Diagnostic POCUS is a growing field within the specialty of anesthesiology. Its utility in our practice has been recognized by incorporation of its training into residency and fellowship core competencies acceptance. As this practice continues to expand, it will be important to further establish guidelines for training, didactic and hands-on teaching, credentialling, and continuous quality improvement analysis. Individual departments will need to determine how best to incorporate training of their residents, fellows, and faculty. We believe that the ASA course can serve as a useful foundation for the development of these processes. They offer online lectures, case based modules, and image acquisition training with an ASA approved mentor.

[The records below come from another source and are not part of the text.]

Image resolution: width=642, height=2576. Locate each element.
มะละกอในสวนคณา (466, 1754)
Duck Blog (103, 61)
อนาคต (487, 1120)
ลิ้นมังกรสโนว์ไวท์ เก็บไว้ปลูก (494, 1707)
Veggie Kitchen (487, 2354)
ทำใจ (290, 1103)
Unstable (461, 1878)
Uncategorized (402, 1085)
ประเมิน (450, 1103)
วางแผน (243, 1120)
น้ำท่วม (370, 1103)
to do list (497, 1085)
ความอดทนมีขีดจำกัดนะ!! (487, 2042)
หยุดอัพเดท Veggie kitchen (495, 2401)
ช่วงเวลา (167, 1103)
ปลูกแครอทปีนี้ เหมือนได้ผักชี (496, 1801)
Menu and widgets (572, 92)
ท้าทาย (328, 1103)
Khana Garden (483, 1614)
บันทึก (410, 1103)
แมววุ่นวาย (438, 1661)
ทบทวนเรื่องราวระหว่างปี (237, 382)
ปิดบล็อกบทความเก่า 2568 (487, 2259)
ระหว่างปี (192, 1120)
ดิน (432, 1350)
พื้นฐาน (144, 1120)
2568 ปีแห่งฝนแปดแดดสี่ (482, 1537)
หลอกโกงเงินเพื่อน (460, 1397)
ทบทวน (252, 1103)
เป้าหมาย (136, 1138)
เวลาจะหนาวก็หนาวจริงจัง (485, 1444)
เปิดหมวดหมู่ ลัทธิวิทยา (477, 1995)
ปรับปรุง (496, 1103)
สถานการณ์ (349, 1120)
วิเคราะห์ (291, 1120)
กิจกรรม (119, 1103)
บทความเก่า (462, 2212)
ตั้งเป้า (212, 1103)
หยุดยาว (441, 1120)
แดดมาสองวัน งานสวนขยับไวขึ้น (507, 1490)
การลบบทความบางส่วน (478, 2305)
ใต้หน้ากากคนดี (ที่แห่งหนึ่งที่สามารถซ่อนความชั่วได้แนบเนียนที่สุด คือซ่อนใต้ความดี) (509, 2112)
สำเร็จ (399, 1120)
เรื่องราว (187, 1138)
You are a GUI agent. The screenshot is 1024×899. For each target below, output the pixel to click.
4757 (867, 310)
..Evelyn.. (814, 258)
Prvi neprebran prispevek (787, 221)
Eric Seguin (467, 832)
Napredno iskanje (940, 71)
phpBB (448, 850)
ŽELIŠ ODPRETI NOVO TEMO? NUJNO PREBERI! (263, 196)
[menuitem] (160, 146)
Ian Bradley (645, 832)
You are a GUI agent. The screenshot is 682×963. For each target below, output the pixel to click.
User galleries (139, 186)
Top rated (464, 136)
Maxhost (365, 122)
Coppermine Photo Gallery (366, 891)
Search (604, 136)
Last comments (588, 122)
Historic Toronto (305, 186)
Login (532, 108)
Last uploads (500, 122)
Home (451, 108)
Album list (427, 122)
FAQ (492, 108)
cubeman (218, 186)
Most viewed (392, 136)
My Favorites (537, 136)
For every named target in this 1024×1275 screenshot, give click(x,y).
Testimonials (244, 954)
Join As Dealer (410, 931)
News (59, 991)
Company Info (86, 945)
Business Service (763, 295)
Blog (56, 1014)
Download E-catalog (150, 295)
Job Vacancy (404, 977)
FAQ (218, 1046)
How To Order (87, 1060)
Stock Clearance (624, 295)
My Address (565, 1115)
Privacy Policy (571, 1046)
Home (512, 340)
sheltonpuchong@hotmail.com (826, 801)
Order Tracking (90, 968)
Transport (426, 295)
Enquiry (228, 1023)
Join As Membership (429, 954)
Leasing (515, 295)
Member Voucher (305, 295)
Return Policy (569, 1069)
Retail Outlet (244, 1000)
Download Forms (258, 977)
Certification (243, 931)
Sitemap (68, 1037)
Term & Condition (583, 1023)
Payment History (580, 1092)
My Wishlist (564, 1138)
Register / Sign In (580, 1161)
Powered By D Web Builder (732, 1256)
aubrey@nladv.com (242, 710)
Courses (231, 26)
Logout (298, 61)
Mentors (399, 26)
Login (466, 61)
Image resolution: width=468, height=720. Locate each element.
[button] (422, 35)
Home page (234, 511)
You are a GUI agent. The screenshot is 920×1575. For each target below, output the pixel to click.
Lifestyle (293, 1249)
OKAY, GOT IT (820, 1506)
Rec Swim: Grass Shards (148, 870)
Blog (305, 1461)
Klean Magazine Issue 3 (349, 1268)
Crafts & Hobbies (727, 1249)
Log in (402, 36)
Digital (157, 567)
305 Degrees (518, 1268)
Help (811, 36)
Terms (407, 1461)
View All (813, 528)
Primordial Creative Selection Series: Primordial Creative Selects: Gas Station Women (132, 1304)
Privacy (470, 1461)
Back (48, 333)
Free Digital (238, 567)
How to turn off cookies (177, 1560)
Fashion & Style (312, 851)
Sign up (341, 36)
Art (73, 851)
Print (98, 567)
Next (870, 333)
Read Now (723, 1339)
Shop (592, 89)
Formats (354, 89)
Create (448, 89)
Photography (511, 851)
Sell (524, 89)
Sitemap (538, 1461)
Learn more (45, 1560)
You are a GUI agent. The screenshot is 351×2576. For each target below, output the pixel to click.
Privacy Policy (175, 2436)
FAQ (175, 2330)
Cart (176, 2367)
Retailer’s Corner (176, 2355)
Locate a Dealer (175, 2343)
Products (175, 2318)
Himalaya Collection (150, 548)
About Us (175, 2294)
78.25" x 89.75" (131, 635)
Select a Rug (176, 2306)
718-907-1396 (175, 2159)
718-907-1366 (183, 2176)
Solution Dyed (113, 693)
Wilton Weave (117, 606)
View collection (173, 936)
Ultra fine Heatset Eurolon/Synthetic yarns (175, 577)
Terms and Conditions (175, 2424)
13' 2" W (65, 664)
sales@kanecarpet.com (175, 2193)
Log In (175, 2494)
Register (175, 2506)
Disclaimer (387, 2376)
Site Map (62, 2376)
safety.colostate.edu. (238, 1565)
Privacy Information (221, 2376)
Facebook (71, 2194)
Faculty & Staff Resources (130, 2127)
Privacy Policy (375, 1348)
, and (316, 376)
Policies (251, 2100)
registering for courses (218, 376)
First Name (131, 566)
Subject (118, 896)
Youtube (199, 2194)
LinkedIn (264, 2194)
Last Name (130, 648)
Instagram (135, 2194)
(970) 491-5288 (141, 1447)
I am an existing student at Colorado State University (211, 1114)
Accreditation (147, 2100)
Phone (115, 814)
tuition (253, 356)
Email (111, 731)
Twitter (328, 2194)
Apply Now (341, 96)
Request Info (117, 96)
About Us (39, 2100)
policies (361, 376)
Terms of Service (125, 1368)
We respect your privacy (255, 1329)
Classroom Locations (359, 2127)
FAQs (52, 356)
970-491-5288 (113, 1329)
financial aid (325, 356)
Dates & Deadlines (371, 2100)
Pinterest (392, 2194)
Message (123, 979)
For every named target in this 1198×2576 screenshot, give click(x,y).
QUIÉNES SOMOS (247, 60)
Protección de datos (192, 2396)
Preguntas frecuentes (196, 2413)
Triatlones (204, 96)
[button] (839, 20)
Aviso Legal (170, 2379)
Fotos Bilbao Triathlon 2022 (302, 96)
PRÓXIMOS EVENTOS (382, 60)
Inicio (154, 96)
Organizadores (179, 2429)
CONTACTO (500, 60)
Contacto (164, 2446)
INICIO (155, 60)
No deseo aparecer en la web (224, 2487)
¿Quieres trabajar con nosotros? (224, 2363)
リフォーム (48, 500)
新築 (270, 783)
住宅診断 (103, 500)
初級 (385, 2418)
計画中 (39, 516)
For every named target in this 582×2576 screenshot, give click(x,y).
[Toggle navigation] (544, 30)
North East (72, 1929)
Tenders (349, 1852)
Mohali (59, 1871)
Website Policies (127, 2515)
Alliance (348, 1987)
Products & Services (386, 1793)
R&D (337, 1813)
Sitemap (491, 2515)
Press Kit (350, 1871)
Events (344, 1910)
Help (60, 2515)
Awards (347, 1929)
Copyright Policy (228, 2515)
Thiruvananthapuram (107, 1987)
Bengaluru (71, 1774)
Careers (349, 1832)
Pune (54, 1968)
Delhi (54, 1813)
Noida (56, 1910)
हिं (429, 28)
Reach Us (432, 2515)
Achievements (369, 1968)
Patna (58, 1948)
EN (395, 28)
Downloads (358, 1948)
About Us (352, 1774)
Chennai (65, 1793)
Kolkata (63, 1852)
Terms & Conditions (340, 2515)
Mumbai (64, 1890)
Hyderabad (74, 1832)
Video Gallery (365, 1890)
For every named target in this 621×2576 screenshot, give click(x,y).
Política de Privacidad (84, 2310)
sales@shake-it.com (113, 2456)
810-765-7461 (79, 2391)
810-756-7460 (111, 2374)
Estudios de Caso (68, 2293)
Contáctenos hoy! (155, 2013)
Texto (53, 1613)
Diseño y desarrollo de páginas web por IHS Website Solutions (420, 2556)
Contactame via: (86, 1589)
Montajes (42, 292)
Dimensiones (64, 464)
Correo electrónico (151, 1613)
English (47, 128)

The development of hand-held ultrasound technology can further assist with this training. These hand-held devices are less expensive, more portable, and may be more accessible to the anesthesiologist than a stand-alone machine. They can also provide a high degree of diagnostic accuracy for specific, focused, point-of-care functions. In our experience, we have found that the unique features of the Philips Lumify hand-held ultrasound probe connected to a Samsung Galaxy tablet with the Lumify app will help enhance participation in an ASA sponsored POCUS course.


Neither author has any competing interests or financial disclosures related to the devices described in this manuscript.